Mr Jedi Spreadsheet Man

Swapna HaddowScrapbook

I recently sent my manuscript off to a publisher. I heard it can take up to six months to hear something (if anything) back. I’ve also heard the best way to stop incessant inbox-checking for a reply or constant curtain twitching for the postman is to start a new project. I was quite sure that I had enough self-restraint for it to be completely unnecessary to start a new project and take my mind off where my manuscript might have sunk to in the slushpile.

Yesterday morning a new postman arrived at the door. My old postman had switched his route to avoid me. Right, time for a new project.

But my faithful moleskin failed me. I thought I’d shoved a plan for a coming-of-age teen novel in there somewhere. I definitely remember scrawling over four Costa napkins and also partly on the back of my son’s baby-gro. I had been mulling over my protagonist for months and suddenly the complete story plan materialised during a trip to the high street last week. It was like a thought waterfall. I have a horrible feeling the napkins were used to mop up my son’s projectile vomit off of the Costa counter. I could murder the moron who thought it was fine to bring their germy brat to playgroup the previous day. And I’m pretty sure I’d binned the baby gro, knowing I would wind up projectile vomiting myself if I had to clean off the mush of spaghetti bolognaise and soya yoghurt that had reversed its way up through my son.

Blast. I’m going to have to rewrite the plan.

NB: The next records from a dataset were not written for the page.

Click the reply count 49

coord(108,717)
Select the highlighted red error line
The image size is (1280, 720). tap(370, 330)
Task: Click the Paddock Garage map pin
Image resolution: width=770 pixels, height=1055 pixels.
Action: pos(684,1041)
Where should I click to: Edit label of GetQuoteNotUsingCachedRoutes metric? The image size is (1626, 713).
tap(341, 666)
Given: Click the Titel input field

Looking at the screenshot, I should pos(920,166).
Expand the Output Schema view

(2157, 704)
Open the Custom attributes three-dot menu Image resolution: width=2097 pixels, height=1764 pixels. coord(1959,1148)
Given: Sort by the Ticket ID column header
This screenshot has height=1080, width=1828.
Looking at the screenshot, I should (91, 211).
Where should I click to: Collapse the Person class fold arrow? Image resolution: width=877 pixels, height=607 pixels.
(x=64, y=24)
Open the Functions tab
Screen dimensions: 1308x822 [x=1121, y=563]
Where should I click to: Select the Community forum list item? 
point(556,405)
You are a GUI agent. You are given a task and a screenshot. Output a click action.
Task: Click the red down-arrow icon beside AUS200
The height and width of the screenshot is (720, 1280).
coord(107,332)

This is the kind of thing that would never happen to my husband. Firstly he would never keep a pile of post-its and napkins and claim there was a publishable novel in amongst the scrappy notes. He’s the sort of technological whiz who’d be able to send a plan straight from his mind to his computer desktop. I’ve been peering over his shoulder for the past ten minutes. He has actually made a spreadsheet comparing the costs of the new iPhone across the networks. He’s using actual excel equations and everything. How is it possible that Miss Napkin-Jotter met and married Mr Jedi-Spreadsheet Man? Mr Jedi-Spreadsheet Man would never have lost his storyboard to bolognaise vomit. We’ve been together for seven years now, shouldn’t our organisational skills have synced by now? Like a period?